Example of a submodule $N\subseteq M$ (over some commutative ring) such that the morphism $N\otimes M\to M\otimes M$ is not injective.

Question

I would like to find an example of a submodule $N\subseteq M$ (over some commutative ring) such that the morphism $N\otimes M\to M\otimes M$ is not injective.
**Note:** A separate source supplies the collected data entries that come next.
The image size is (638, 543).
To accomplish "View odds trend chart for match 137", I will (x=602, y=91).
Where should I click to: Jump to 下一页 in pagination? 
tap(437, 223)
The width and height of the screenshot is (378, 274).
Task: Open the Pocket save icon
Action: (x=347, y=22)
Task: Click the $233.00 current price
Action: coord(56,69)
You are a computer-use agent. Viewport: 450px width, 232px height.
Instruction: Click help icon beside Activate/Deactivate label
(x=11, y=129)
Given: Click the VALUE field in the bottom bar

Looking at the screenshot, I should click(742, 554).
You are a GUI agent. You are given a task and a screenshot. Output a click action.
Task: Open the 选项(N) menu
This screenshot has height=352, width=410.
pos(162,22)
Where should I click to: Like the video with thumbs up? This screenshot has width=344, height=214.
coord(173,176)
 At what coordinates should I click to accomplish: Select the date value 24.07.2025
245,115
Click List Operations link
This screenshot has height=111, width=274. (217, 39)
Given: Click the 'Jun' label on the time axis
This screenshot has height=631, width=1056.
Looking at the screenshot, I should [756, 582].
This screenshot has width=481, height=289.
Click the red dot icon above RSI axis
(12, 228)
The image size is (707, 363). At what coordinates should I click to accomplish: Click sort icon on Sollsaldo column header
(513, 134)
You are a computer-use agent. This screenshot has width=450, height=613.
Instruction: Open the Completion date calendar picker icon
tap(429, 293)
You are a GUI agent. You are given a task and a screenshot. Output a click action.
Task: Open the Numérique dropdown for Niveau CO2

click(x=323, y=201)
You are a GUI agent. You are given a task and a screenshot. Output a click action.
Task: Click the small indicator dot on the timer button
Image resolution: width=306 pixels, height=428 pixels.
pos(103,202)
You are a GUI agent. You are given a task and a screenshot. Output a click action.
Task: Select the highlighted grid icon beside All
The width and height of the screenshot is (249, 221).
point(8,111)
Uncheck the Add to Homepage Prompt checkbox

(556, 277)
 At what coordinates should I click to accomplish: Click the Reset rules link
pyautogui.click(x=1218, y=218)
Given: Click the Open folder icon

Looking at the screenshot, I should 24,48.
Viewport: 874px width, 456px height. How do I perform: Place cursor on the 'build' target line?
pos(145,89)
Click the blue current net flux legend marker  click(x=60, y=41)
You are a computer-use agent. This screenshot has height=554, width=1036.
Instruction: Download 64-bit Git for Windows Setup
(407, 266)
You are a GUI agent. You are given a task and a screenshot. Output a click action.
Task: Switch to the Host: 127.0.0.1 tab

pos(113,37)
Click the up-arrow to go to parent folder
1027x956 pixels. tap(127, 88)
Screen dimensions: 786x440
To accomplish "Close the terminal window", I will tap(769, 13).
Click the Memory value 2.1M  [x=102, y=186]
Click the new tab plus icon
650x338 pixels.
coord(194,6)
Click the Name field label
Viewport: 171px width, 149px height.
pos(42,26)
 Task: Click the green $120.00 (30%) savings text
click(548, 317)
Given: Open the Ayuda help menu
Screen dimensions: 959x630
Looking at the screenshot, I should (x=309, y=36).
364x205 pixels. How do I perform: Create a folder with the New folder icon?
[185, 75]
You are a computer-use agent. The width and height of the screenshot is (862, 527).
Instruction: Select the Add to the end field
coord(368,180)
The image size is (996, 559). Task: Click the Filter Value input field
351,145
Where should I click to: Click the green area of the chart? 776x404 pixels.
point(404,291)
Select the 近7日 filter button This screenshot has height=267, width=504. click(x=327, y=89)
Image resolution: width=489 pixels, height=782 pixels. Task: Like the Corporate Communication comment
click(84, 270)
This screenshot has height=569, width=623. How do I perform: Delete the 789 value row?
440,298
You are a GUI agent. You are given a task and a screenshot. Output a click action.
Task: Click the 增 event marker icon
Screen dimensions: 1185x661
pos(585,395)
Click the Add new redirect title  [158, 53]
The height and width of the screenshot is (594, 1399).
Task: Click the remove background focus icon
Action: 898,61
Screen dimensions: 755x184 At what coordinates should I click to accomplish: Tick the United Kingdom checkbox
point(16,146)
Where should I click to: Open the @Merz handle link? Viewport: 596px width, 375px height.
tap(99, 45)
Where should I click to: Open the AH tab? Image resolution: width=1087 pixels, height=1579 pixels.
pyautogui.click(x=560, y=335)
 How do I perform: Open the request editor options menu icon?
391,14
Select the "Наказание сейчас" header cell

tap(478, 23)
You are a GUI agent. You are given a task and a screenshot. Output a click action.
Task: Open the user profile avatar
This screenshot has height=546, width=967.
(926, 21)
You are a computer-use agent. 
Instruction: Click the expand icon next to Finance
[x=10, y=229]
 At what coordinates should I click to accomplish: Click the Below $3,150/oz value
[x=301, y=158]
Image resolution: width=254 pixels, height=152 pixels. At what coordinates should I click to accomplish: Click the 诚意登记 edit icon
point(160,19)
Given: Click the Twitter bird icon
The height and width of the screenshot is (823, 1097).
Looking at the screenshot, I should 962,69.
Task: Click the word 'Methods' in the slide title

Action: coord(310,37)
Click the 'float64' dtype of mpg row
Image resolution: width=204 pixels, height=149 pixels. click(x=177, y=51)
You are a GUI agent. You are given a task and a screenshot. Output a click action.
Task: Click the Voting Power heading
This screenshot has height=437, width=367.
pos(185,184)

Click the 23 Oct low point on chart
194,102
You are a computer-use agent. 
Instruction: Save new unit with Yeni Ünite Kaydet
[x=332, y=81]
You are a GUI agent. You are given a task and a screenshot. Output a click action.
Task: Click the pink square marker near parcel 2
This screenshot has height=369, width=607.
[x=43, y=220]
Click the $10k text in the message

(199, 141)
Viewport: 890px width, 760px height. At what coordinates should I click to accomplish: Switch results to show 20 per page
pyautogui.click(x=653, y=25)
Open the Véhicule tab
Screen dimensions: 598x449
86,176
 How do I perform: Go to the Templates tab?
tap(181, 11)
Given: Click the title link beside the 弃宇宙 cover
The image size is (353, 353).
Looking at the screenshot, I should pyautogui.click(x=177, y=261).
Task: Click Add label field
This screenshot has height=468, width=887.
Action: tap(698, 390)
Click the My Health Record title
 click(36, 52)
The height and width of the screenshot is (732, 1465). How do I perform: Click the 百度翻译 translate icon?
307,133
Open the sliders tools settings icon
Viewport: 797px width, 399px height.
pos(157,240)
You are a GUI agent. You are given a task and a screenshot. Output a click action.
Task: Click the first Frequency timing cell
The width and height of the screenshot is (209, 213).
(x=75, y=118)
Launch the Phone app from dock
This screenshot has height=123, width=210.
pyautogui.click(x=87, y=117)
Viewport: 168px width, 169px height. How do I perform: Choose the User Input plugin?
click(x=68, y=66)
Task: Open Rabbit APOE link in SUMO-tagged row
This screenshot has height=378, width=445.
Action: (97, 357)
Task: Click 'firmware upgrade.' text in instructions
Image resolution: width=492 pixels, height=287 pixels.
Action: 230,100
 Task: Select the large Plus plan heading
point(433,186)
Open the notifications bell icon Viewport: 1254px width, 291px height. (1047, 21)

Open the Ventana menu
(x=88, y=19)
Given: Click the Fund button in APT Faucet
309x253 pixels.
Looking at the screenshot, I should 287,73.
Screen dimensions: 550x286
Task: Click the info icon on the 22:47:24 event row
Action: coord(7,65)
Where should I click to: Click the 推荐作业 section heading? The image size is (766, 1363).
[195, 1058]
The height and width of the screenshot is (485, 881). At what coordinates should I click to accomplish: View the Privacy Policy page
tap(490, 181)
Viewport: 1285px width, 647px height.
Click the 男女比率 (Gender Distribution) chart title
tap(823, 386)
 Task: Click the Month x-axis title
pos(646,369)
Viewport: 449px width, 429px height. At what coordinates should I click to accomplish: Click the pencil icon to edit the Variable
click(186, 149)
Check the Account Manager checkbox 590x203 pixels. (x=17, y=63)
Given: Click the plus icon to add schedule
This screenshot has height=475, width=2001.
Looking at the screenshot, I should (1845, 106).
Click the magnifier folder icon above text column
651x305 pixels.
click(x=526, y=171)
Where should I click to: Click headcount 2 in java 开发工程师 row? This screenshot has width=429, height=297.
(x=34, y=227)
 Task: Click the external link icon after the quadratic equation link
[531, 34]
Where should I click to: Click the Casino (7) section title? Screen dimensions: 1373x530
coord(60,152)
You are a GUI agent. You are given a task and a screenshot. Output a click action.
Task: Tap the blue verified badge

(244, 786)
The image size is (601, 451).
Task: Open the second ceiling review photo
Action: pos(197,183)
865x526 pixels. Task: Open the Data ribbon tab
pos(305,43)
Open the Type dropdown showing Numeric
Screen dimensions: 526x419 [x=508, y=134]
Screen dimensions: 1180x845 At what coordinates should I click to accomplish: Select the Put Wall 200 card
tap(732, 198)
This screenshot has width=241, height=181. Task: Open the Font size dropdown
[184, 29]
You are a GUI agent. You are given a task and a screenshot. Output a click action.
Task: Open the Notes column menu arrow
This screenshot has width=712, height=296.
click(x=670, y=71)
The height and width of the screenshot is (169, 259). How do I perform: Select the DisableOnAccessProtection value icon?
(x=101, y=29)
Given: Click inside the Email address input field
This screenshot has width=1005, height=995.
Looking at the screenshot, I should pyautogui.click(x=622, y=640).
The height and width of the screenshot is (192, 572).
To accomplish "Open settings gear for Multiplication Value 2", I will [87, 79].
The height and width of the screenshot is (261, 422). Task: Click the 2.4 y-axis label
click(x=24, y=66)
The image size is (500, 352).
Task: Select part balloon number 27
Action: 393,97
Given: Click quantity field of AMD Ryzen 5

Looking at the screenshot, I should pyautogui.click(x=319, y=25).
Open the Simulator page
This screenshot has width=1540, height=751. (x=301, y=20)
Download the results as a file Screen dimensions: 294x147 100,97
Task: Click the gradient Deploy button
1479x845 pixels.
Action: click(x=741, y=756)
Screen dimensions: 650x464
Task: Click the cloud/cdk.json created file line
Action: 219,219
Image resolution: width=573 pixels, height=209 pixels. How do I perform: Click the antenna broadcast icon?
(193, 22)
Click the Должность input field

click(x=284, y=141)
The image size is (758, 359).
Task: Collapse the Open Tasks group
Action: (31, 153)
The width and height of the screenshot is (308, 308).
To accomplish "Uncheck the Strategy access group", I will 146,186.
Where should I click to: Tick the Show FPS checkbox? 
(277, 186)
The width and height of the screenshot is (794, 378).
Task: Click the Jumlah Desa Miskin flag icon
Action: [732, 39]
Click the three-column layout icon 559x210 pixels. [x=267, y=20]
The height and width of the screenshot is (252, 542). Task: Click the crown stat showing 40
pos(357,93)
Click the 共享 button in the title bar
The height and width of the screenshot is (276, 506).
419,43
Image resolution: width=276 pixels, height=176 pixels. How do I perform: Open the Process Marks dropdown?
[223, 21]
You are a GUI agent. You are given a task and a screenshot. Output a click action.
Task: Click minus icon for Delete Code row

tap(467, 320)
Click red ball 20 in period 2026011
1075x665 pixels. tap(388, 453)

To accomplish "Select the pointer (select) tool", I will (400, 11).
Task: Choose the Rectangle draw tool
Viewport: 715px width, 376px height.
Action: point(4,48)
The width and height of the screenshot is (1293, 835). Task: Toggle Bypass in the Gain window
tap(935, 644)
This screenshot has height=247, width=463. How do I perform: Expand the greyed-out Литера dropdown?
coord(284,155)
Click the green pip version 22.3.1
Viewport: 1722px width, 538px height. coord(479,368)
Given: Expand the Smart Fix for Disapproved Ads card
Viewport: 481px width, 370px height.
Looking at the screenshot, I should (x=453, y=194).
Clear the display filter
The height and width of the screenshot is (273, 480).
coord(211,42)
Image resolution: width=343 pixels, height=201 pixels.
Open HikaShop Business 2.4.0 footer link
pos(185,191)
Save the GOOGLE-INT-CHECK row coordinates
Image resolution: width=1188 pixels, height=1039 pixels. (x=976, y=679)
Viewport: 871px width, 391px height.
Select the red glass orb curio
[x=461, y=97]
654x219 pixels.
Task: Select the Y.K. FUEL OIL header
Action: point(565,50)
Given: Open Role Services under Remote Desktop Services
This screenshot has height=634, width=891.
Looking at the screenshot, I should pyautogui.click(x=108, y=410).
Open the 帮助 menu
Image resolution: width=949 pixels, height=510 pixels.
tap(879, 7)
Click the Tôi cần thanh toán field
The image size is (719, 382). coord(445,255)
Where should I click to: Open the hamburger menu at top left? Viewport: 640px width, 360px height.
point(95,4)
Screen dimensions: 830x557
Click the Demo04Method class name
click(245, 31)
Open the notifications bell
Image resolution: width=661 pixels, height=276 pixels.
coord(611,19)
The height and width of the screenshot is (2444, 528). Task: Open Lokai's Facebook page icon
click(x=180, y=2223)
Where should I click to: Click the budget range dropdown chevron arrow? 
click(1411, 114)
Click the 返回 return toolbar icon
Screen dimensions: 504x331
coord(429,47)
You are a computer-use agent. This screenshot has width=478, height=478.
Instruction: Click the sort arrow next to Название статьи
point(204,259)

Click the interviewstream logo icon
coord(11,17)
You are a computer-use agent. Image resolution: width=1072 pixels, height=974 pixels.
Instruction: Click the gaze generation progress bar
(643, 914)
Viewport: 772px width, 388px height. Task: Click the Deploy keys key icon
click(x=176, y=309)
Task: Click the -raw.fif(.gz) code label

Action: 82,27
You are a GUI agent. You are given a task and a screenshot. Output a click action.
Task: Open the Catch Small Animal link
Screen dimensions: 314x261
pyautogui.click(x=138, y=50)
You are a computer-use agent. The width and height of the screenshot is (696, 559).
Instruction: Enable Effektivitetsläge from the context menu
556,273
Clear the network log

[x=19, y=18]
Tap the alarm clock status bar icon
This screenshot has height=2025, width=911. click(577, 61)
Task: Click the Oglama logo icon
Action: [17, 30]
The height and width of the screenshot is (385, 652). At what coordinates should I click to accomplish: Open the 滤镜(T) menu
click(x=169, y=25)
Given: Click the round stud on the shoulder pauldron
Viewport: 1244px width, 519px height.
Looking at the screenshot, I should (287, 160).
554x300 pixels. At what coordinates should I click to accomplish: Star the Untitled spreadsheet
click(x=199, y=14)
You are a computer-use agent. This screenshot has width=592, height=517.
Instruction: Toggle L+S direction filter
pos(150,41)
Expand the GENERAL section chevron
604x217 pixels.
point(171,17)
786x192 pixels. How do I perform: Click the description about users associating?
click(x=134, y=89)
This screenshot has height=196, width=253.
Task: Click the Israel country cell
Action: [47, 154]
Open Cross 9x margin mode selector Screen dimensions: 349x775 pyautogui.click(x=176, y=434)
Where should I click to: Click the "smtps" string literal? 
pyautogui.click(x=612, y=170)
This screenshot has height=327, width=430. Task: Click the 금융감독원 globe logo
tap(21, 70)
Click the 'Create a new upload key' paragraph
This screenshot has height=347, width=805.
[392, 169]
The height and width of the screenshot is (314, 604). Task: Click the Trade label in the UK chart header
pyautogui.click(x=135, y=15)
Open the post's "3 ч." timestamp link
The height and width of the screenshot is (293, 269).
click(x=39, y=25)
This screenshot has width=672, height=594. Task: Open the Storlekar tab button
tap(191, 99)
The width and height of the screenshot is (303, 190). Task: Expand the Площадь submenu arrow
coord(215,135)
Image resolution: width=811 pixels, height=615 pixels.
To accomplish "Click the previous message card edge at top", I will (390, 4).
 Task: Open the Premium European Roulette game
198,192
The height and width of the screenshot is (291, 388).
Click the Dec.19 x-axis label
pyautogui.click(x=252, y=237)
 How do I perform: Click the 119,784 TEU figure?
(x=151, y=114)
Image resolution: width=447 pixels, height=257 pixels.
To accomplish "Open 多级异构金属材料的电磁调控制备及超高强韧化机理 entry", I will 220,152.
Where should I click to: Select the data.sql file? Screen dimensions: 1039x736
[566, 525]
Notice that the ambient module is the same as the one we're tensoring with (this is the point of the question).

Answer 1

Let $R=k[\![x,y]\!]$ with $\mathfrak{m}=(x,y)$. Take $M:=\mathfrak{m}$ and let $N:=\mathfrak{m}^2=(x^2,xy,y^2)$. Then $N \subseteq M$ and there is a short exact sequence $$0 \to \mathfrak{m}^2 \to \mathfrak{m} \to \mathfrak{m}/\mathfrak{m}^2 \to 0$$

The module on the right is isomorphic to $k^{\oplus 2}$. We note by dimension shifting that $\operatorname{Tor}^R_1(\mathfrak{m},\mathfrak{m}) \cong \operatorname{Tor}^R_3(k,k)$. Since $R$ has global dimension $2$ (or one can compute the minimal free resolution of $k$ and argue directly), we thus have $\operatorname{Tor}^R_1(\mathfrak{m},\mathfrak{m})=0$. Applying $- \otimes_R \mathfrak{m}$ and considering the long exact sequence in $\operatorname{Tor}$, we get an exact sequence $$0 \to \operatorname{Tor}^R_1(k^{\oplus 2},\mathfrak{m}) \to \mathfrak{m}^2 \otimes_R \mathfrak{m} \to \mathfrak{m} \otimes_R \mathfrak{m} \to k^{\oplus 2} \otimes_R \mathfrak{m}.$$ By dimension shifting, $\operatorname{Tor}^R_1(k^{\oplus 2},m) \cong \operatorname{Tor}^R_2(k,k)^{\oplus 2}$. But $R$ is a local ring of global dimension $2$, so $\operatorname{Tor}^R_2(k,k) \ne 0$. In fact, one can show directly by computing the minimal free resolution of $k$, that $\operatorname{Tor}^R_2(k,k) \cong k$. Thus the induced map $\mathfrak{m}^2 \otimes_R \mathfrak{m} \to \mathfrak{m} \otimes_R \mathfrak{m}$ is not injective.